• **WHAT TO WORK ON**: Please write out, word for word, the passage from "And yet again: If" to "the mind’s existence." in the thread below on denying the mind's existence.

• **PASSAGE TO READ**:
>> BEGIN

# Francis Landey Patton on the folly of denying the mind’s existence



## Reformed Covenanter (Jul 23, 2021)

And further, we might say to him who seeks to convince us that mind does not exist: It is folly for you to undertake any such task; for if your theory is true, I am not properly the subject of argument. You might as well expect a dead man to find comfort in his funeral sermon. Convincing me, were you to succeed, would only mean setting in motion certain nerve-currents in a material organism. And besides, you, in the act of arguing, are only a material organism, with a set of material forces at work which you call your philosophical opinions. One Leyden jar might as well be supposed to discuss chemistry with another Leyden jar as for you and me to talk metaphysics.

And yet again: If I am convinced that you are right, I am convinced that consciousness has played me false. But if in regard to this fundamental conviction I am deceived, how can I be sure of my eyes and my ears when they tell me that you are present and that you speak? To be convinced that consciousness is a false witness seems to be impossible, when I remember that my belief in the existence of my philosophical acquaintance is founded on a belief in the veracity of consciousness. I must trust my consciousness in order that I may be convinced that it is mendacious, which involves an absurdity akin to that of a man trying to take himself up in his arms.

For the reference, see Francis Landey Patton on the folly of denying the mind’s existence.

Reactions: Like 1


----------



## RamistThomist (Jul 23, 2021)

The Leyden jar reference is funny.

On a more serious note, it is becoming fashionable to deny the traditional teaching of the soul in favor of some "Hebraic unity" or "goodness of the body."


----------

>> END

• **GIVEN MATERIAL**:
>> BEGIN

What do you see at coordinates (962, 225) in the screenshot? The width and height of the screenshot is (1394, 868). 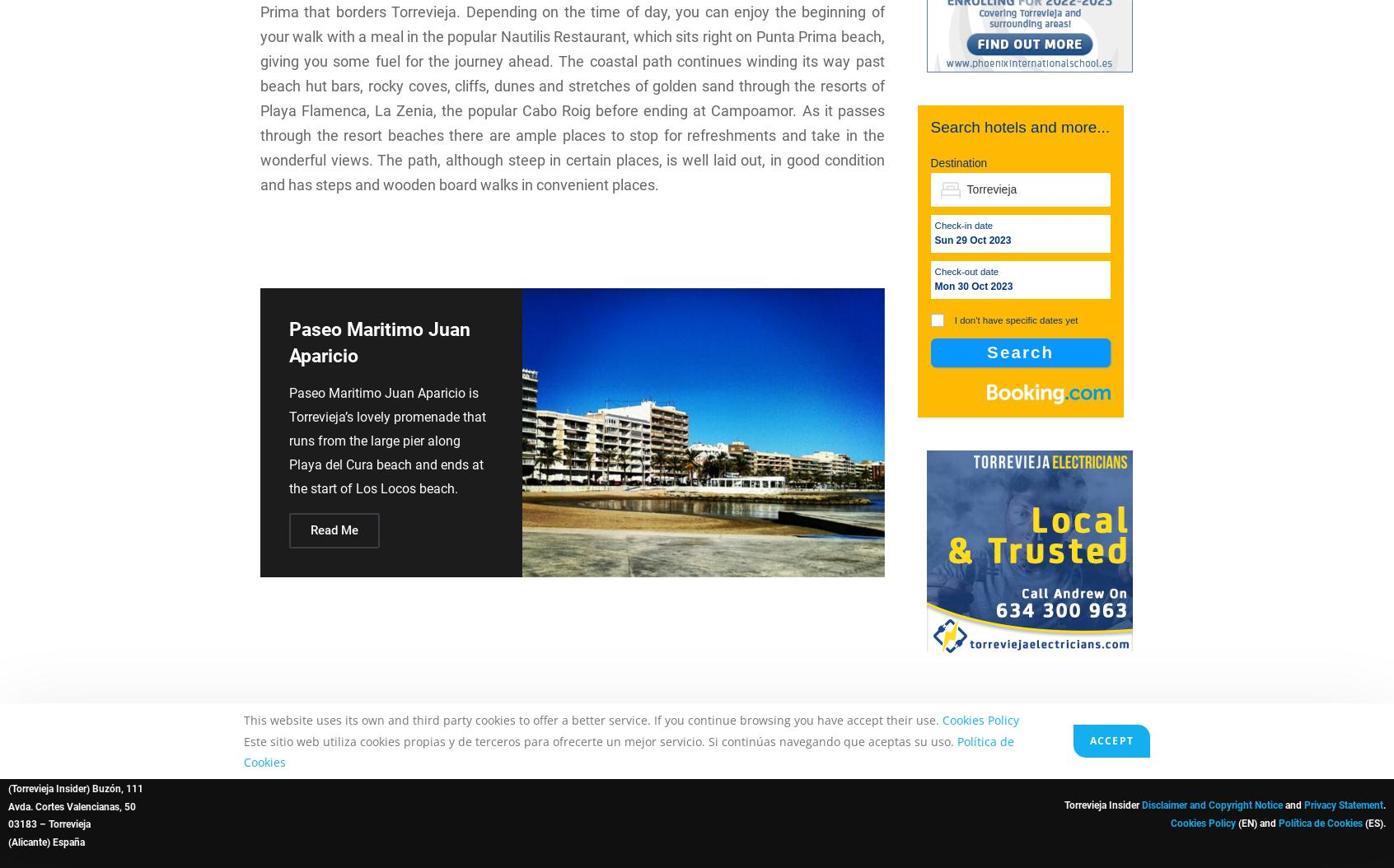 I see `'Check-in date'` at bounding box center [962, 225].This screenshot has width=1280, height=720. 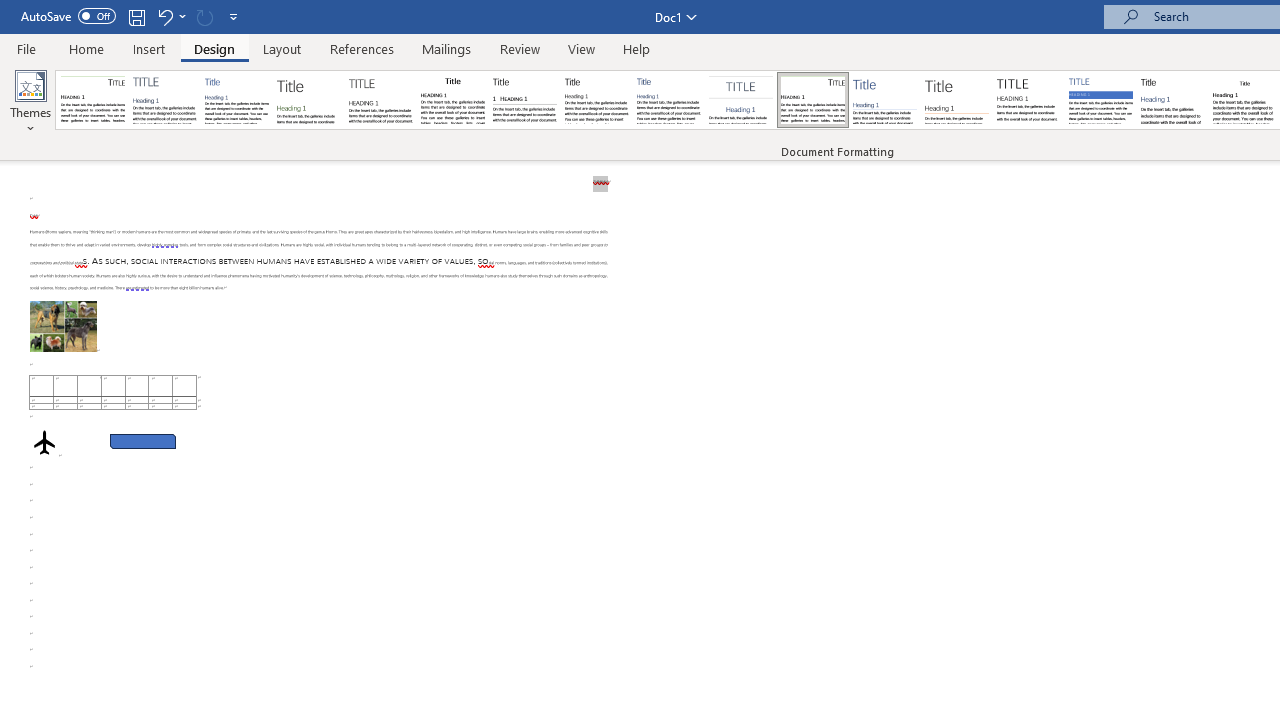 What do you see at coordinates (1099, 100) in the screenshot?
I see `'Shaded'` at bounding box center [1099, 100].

>> END

• **ANSWER FOR THIS EXERCISE**:
And yet again: If I am convinced that you are right, I am convinced that consciousness has played me false. But if in regard to this fundamental conviction I am deceived, how can I be sure of my eyes and my ears when they tell me that you are present and that you speak? To be convinced that consciousness is a false witness seems to be impossible, when I remember that my belief in the existence of my philosophical acquaintance is founded on a belief in the veracity of consciousness. I must trust my consciousness in order that I may be convinced that it is mendacious, which involves an absurdity akin to that of a man trying to take himself up in his arms.

For the reference, see Francis Landey Patton on the folly of denying the mind’s existence.